> From: openssl-users <openssl-users-boun...@openssl.org> on behalf of 
> Steven_M.irc via openssl-users <openssl-users@openssl.org>
> Sent: Monday, November 21, 2022 15:56
 
> However, I am running Windows 10, and since (unlike Linux) every piece of 
> software outside of Windows itself
> needs to be updated individually, I don't know how to track down every single 
> application that might be using
> OpenSSL and make sure that the copy of OpenSSL it uses is up-to-date.

You don't. There may be applications that have OpenSSL linked statically, or 
linked into one of its own DLLs, or just with the OpenSSL DLLs renamed.

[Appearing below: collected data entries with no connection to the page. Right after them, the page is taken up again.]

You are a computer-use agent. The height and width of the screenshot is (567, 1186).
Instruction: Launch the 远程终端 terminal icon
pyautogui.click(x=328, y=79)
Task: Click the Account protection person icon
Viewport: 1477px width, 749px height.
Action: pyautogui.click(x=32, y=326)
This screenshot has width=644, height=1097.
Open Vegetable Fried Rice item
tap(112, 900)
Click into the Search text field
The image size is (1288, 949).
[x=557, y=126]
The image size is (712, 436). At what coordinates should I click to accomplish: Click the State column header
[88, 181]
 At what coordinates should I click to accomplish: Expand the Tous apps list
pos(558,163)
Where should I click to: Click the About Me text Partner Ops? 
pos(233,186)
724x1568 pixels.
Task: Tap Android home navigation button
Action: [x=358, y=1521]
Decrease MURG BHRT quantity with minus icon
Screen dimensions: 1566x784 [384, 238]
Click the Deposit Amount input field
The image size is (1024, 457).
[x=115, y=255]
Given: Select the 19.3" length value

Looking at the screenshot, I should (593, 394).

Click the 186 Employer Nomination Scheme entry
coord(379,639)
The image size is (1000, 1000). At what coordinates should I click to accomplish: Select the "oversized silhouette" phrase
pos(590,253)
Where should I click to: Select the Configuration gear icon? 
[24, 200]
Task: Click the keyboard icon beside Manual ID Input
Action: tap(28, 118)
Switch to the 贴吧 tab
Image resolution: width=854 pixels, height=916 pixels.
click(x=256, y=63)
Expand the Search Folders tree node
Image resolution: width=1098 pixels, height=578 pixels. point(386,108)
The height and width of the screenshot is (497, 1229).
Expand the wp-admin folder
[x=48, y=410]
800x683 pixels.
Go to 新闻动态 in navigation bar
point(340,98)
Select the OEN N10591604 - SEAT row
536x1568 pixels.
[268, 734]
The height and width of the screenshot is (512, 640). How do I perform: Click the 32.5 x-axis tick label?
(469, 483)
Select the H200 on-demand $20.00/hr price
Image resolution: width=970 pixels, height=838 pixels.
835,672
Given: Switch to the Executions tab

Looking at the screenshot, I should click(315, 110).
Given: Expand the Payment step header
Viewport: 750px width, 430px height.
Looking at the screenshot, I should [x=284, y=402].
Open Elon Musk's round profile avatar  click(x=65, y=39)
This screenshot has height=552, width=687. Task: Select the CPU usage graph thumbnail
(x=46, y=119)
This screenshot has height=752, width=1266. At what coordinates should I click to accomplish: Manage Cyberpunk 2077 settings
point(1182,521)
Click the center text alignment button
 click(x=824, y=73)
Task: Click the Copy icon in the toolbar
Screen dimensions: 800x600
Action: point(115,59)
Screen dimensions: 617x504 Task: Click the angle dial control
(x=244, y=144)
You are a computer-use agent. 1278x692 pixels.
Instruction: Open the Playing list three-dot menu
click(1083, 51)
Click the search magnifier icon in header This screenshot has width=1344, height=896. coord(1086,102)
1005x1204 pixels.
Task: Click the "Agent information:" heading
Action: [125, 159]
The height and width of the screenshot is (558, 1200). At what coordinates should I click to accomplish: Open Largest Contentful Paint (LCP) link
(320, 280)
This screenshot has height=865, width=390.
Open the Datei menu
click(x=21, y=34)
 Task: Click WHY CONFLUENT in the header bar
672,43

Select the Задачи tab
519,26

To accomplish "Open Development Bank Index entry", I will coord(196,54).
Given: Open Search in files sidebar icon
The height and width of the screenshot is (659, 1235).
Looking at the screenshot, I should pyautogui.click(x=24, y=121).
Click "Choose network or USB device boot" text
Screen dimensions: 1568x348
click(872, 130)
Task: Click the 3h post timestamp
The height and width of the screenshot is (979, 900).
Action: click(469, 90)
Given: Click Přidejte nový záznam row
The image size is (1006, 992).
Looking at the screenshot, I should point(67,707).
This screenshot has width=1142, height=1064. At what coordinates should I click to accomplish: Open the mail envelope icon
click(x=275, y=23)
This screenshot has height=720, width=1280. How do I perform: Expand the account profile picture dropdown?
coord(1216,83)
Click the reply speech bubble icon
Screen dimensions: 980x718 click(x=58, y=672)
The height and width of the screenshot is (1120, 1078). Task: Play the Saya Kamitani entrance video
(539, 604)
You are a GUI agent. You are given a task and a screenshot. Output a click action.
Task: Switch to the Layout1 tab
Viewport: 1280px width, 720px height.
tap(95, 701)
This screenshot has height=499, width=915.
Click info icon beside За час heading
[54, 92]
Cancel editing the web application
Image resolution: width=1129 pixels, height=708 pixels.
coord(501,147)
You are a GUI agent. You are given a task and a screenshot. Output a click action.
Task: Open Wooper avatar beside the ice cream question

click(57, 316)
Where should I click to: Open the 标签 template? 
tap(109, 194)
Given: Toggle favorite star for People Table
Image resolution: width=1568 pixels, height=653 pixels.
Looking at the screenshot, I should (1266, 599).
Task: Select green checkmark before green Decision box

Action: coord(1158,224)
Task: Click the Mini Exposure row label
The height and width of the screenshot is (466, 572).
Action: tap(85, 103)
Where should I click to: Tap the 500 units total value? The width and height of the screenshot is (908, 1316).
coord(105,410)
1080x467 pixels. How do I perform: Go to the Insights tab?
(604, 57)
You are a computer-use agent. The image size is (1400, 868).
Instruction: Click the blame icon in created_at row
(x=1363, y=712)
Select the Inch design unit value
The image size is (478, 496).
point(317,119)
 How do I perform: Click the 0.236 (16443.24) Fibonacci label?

> As many of you would know, under repository-based systems (such as most Linux 
> distros), this would not be an
> issue as I could update every single application (system or non-system) at 
> once.

This is not true in the general case. There are applications which are 
available on Linux which do not use the distribution's package manager. There 
are applications which use their own OpenSSL build, possibly linked statically 
or linked into one of their own shared objects or with the OpenSSL shared 
objects renamed. Linux distributions have not magically solved the problem of 
keeping all software on the system current.


Back to Windows: It is possible, with relatively little effort, to find all the 
copies of the OpenSSL DLLs under their usual names on a system, and then glean 
from them their version information. With significantly more effort, you can 
search for exported OpenSSL symbols within third-party binaries, which will 
detect some more instances. With quite a lot of additional effort, you can 
winkle out binaries which contain significant portions of code matching some 
OpenSSL release (see various research efforts on function-point and code-block 
matching, and compare with alignment strategies in other fields, such as 
genomics). If your definition of "OpenSSL in an application" is not too 
ambitious, this might even be feasible.

But to what end? Each application will either be well-supported, in which case 
you can find out from the vendor what OpenSSL version it contains and whether 
an update is available; or it is not, in which you'll be out of luck.

This is true of essentially every software component, most of which are not as 
well-maintained or monitored as OpenSSL. Modern software development is mostly 
a haphazard hodgepodge of accumulating software of uncertain provenance and 
little trustworthiness into enormous systems with unpredictable behavior and 
failure modes. I'm not sure OpenSSL versions should be particularly high on 
anyone's priority list.

What are you actually trying to accomplish? What's your task? Your threat model?